Customer: “But you overcharged me by $0.25 last week!”

Manager: “Without the box present, I can’t know that.”

Customer: “But it was the exact same thing I ordered tonight!”

Manager: “Two of the same pieces can vary by weight a bit. You might have been undercharged last week.”

Customer: “But that’s not fair! It’s just $0.25! Why can’t you just give me my $0.25?! I shop here all the time! You should give me the difference for last week, as well!”

Manager: “Do you have a receipt from your purchase?”

Customer: “No! I shouldn’t need one! I’m in here all the time! You should give me my money back for last week!”

Manager: “I’m sorry, but I can’t just lower the price for you.”

Customer: *starts walking out* “I will never come back here! You are going to lose a customer over $0.25!”

(The manager does not respond, and the customer walks out. I pick up my cleaning supplies and turn to close the door, but before I can close it, the customer storms back in and marches up to the counter. The manager and I look at each other.)

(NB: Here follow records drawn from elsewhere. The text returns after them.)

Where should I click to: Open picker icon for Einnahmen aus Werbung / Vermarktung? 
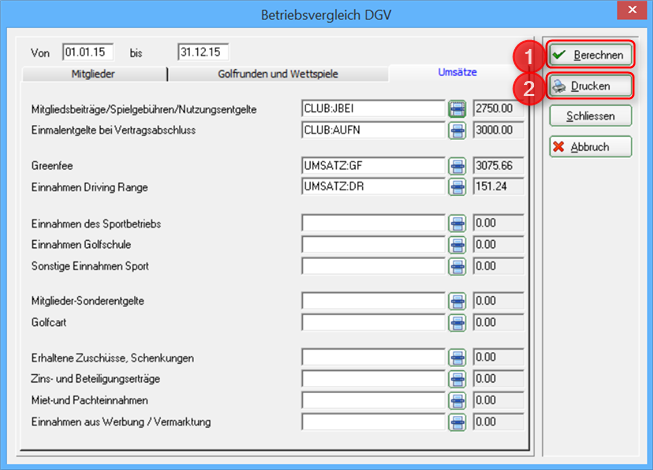457,422
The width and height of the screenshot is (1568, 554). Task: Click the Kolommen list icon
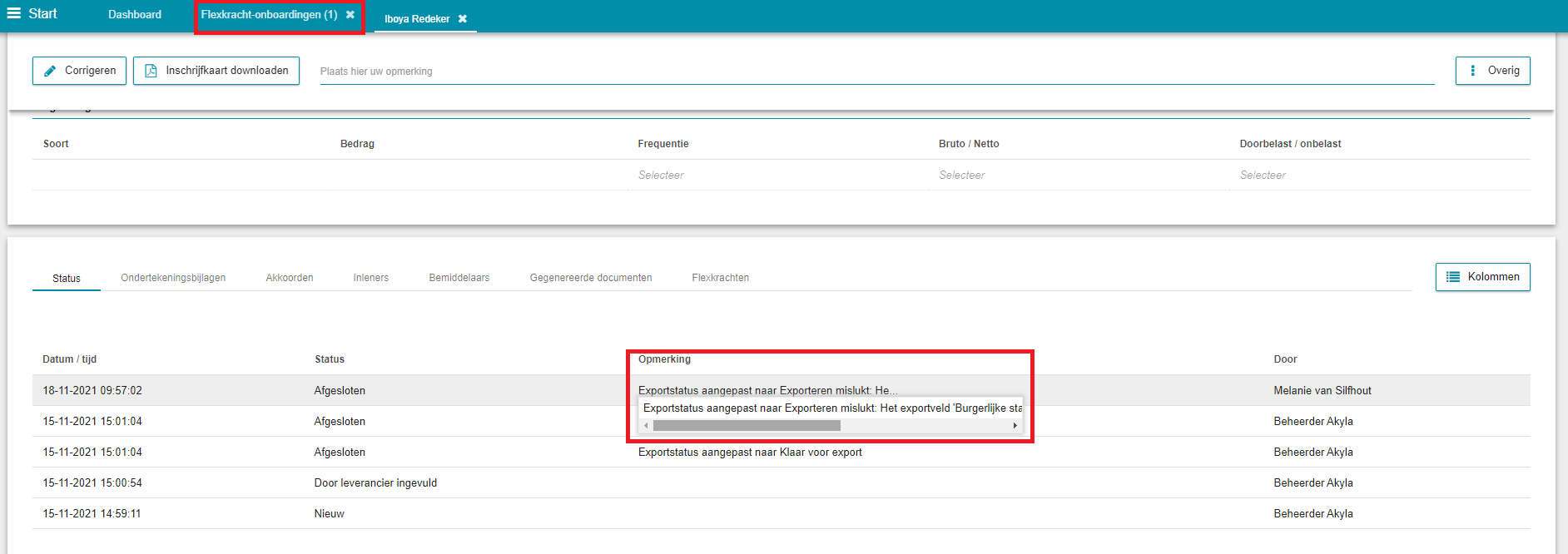coord(1453,277)
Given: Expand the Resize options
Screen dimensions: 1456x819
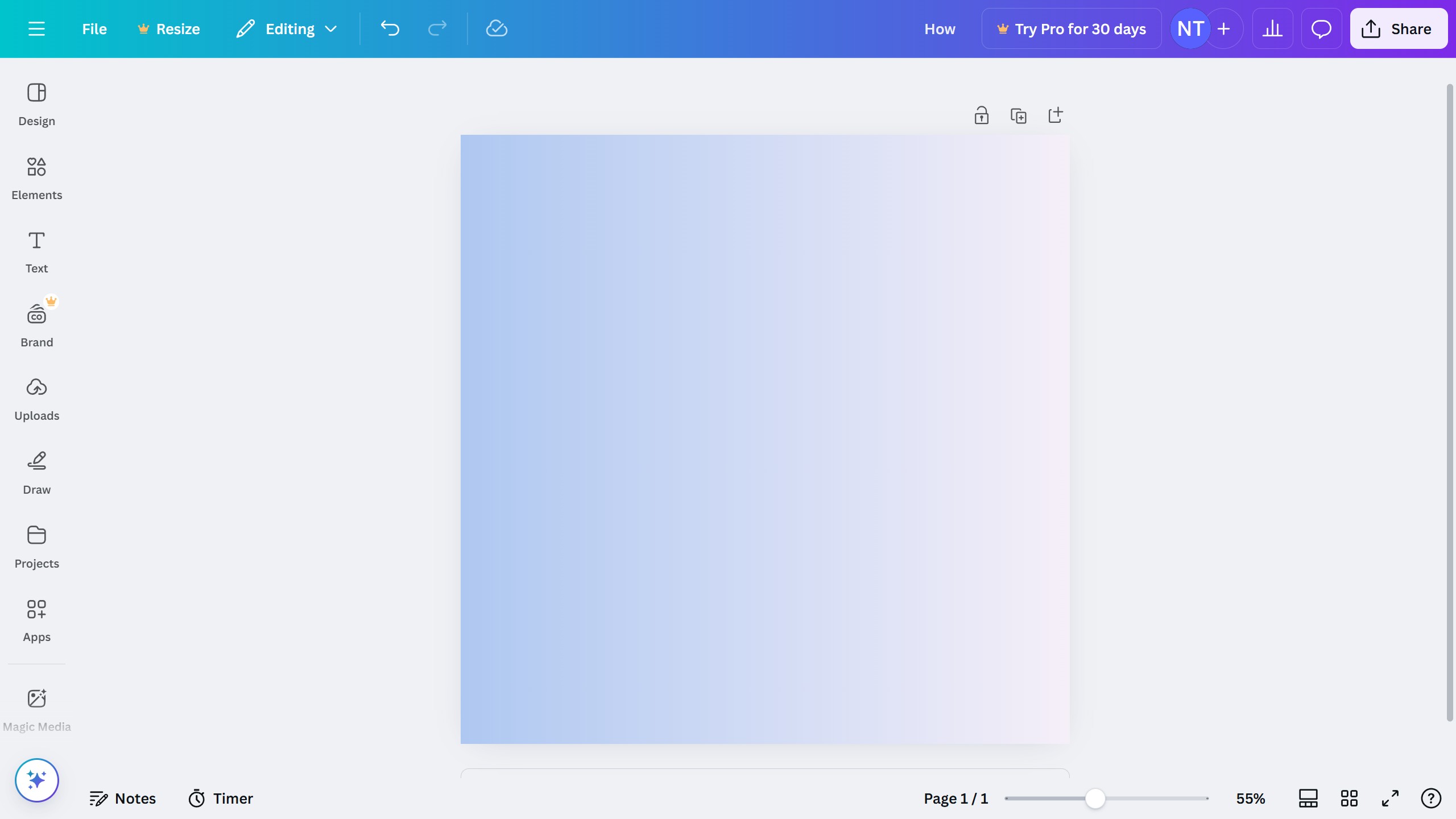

Manager: “Did you want to purchase this?” *holds up the box she ordered*

Customer: “I don’t think you’re being very fair! How can you keep overcharging people and not feel bad?! All I want is my $0.25 back from what you overcharged me last week!”

Manager: “I can’t process a refund without a receipt, and I can’t know how much the box you bought last week would have weighed.”

Customer: “This is no way to treat loyal customers! I buy things here all the time! I can’t believe that you’re willing to lose a customer over $0.25! It’s just $0.25!”

Manager: “I’m sorry, but there’s nothing I can do for you unless you want to buy this.” *holds up box again*

Customer: “Absolutely unbelievable! You won’t do anything to help me!”

Manager: “I’m sorry, but those are company rules.”

Customer: “I can’t believe this! It’s just $0.25! You should be willing to treat a loyal customer with respect. You should give me back the money you overcharged me! You’re just soldiers of the company!” *storms out*

Me: *runs to the front and closes the door* “Did she just call us ‘soldiers of the company’?”

Manager: *starts unpacking the box and putting pieces back* “Yeah.”

Me: “Are you Lieutenant [Manager] now, or what?”

Manager: “I guess so.”

(For the next week, we referred to everyone by military ranks, and made ridiculous weapon titles for the different products. The customer actually worked for a store nearby in the mall and quickly hurried past us every time she had a shift.)